### Working data

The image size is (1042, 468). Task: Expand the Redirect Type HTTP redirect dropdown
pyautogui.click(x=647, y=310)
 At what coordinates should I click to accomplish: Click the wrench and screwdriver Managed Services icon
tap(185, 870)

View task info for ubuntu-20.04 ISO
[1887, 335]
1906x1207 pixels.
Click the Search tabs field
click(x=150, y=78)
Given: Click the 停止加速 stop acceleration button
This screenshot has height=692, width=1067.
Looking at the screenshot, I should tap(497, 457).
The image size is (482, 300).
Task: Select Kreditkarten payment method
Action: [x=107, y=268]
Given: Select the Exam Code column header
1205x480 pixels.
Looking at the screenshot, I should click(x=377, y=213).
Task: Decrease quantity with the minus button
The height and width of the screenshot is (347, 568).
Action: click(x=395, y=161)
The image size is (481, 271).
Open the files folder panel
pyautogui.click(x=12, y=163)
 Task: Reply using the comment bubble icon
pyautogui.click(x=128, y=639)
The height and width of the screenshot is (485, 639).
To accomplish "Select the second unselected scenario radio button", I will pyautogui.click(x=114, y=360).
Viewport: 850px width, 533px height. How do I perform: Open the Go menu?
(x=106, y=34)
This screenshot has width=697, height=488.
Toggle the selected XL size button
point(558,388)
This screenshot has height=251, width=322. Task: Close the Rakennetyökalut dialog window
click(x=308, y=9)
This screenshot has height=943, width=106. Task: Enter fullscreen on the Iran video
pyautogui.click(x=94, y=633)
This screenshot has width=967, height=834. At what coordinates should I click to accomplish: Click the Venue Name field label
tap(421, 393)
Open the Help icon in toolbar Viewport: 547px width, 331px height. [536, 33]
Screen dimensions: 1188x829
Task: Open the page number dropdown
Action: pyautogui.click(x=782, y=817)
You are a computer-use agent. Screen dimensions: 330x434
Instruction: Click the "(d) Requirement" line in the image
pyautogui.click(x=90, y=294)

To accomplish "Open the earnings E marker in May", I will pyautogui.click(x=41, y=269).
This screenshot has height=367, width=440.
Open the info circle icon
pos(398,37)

### Problem
Gather every line of the records above that contains the string "info", matching case exactly.

### Problem solution
View task info for ubuntu-20.04 ISO
Open the info circle icon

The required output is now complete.